Exercise brief
Output exactly, with nothing added, the entries from the first line through the line with "Bloom (23, 1876)".

Dataset extract
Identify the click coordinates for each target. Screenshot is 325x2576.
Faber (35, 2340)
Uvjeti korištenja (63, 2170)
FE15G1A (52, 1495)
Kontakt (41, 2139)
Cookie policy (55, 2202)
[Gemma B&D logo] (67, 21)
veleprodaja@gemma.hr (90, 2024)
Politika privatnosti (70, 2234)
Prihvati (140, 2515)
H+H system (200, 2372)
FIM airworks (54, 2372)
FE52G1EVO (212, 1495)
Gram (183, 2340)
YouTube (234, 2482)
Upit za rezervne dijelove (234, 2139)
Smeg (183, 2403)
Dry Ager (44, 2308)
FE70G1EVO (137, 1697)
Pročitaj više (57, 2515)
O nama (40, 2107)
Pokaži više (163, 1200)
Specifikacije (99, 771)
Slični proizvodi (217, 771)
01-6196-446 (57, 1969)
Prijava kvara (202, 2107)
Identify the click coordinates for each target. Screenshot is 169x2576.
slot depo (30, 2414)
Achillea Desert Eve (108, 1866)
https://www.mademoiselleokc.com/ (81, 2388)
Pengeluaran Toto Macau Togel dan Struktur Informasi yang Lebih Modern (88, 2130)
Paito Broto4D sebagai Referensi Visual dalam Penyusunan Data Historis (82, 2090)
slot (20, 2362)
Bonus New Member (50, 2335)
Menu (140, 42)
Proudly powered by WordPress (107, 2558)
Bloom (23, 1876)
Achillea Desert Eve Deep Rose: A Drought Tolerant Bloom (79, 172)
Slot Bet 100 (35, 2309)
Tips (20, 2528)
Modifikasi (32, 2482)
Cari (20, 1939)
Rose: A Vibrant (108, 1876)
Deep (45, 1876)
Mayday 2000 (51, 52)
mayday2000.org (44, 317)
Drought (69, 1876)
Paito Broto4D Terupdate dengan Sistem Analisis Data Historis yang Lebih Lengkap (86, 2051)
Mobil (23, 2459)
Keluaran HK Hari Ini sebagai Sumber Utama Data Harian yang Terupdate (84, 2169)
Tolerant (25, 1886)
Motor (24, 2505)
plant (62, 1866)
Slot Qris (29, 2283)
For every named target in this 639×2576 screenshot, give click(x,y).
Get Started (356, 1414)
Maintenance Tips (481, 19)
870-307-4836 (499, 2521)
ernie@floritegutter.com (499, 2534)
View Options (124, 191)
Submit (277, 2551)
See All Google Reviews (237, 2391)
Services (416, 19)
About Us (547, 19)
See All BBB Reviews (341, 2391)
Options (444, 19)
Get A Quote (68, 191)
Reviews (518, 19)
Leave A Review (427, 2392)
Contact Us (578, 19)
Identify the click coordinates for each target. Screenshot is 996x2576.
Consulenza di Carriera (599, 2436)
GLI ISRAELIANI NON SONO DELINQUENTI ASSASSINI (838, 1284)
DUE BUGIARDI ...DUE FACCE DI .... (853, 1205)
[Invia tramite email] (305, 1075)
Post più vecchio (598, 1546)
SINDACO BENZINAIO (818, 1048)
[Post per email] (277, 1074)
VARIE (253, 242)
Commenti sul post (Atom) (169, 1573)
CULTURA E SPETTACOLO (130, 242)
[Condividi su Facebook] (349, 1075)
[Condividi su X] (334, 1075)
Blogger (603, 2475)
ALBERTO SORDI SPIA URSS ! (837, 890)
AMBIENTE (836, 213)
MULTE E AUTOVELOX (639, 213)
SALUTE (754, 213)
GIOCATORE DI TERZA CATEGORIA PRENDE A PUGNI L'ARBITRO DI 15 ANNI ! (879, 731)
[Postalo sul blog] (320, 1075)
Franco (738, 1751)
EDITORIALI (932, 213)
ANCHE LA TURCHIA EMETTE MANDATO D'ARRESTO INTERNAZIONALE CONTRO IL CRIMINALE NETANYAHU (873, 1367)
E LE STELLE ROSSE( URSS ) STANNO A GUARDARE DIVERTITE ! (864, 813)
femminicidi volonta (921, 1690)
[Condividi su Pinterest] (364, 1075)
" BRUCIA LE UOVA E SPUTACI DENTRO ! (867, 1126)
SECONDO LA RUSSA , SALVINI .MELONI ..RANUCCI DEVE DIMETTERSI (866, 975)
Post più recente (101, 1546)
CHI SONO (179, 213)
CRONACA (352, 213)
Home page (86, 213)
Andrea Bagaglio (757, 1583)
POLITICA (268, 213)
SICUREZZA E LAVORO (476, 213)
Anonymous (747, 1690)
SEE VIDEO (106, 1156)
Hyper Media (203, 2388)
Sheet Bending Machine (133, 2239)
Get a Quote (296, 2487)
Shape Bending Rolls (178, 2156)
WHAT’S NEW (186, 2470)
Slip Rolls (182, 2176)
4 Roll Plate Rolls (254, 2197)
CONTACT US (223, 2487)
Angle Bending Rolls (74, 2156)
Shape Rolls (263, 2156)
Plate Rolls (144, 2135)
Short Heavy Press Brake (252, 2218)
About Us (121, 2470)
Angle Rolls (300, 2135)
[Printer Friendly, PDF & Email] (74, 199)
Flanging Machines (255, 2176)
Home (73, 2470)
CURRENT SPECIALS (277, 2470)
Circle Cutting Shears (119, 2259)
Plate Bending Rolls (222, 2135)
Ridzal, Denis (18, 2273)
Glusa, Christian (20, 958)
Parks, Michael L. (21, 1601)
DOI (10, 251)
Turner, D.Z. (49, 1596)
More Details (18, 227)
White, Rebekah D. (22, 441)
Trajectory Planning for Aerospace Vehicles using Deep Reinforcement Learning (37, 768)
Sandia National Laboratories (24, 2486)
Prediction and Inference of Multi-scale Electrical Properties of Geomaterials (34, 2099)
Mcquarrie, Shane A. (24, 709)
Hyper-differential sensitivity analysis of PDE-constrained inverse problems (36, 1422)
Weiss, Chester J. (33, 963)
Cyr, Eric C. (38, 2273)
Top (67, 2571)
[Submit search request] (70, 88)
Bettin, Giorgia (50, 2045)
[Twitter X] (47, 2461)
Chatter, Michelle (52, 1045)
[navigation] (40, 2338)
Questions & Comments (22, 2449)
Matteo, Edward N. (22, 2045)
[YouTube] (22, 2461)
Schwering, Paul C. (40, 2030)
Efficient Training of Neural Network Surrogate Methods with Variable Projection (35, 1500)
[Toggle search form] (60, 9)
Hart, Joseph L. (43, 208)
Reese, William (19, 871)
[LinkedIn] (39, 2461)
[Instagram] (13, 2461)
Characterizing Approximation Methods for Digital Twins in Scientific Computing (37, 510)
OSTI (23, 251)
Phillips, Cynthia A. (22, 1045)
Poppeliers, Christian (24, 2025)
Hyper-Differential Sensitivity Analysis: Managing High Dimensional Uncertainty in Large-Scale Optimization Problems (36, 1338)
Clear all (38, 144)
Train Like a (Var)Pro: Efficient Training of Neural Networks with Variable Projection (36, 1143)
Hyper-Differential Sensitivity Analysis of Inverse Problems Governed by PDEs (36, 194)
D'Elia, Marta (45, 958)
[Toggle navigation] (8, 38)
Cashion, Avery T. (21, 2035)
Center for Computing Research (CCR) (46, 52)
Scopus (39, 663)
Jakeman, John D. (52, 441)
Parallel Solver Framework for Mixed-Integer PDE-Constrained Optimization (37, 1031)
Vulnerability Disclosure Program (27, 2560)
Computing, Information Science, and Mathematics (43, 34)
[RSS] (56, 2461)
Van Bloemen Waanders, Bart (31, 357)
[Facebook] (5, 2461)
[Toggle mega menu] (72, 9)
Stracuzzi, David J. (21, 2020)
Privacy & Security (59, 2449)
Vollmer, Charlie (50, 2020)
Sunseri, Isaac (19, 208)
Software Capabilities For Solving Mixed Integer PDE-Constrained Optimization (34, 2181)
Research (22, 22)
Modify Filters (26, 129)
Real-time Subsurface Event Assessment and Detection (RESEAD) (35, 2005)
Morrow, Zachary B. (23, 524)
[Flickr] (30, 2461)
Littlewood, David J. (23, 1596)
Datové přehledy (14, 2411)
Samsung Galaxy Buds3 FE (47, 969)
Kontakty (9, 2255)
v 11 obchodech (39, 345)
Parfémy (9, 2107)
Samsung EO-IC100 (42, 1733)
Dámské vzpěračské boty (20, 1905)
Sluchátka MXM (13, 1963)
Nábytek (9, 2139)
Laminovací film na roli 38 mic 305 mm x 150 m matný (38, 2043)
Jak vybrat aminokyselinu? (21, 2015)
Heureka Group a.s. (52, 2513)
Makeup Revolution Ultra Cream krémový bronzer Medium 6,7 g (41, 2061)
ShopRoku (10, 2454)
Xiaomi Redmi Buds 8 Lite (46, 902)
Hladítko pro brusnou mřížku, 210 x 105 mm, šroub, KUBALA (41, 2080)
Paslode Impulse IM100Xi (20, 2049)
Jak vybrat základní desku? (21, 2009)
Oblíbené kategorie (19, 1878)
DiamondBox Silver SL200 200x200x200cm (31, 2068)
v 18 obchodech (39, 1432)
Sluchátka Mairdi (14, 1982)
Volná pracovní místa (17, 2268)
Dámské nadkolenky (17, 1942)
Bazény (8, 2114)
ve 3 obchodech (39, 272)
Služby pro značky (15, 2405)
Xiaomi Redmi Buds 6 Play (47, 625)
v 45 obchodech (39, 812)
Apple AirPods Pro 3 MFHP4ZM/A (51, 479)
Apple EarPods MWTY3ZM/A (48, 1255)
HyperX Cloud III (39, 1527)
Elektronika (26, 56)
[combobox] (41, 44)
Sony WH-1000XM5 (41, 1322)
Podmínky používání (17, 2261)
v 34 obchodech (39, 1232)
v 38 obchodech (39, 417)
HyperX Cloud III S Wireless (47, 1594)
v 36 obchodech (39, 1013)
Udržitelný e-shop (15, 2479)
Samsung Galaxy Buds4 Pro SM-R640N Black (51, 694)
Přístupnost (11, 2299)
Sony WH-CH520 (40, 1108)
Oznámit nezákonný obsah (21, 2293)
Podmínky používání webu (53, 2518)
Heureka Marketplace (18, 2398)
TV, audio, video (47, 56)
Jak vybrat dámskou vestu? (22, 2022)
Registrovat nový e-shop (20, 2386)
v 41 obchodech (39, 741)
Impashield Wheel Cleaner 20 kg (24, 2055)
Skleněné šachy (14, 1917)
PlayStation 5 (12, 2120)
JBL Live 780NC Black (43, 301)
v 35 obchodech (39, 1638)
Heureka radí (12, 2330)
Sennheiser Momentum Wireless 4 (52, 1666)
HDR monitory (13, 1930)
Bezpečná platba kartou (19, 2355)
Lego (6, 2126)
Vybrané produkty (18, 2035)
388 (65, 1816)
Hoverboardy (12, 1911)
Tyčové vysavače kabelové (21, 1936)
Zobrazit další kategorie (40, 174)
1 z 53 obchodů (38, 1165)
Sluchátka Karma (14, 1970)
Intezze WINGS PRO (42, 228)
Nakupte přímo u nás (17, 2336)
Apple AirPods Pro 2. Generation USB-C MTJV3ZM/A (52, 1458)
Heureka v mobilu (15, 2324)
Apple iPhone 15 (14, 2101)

Reply to the exercise
Identify the click coordinates for each target. Screenshot is 325x2576.
Faber (35, 2340)
Uvjeti korištenja (63, 2170)
FE15G1A (52, 1495)
Kontakt (41, 2139)
Cookie policy (55, 2202)
[Gemma B&D logo] (67, 21)
veleprodaja@gemma.hr (90, 2024)
Politika privatnosti (70, 2234)
Prihvati (140, 2515)
H+H system (200, 2372)
FIM airworks (54, 2372)
FE52G1EVO (212, 1495)
Gram (183, 2340)
YouTube (234, 2482)
Upit za rezervne dijelove (234, 2139)
Smeg (183, 2403)
Dry Ager (44, 2308)
FE70G1EVO (137, 1697)
Pročitaj više (57, 2515)
O nama (40, 2107)
Pokaži više (163, 1200)
Specifikacije (99, 771)
Slični proizvodi (217, 771)
01-6196-446 (57, 1969)
Prijava kvara (202, 2107)
Identify the click coordinates for each target. Screenshot is 169x2576.
slot depo (30, 2414)
Achillea Desert Eve (108, 1866)
https://www.mademoiselleokc.com/ (81, 2388)
Pengeluaran Toto Macau Togel dan Struktur Informasi yang Lebih Modern (88, 2130)
Paito Broto4D sebagai Referensi Visual dalam Penyusunan Data Historis (82, 2090)
slot (20, 2362)
Bonus New Member (50, 2335)
Menu (140, 42)
Proudly powered by WordPress (107, 2558)
Bloom (23, 1876)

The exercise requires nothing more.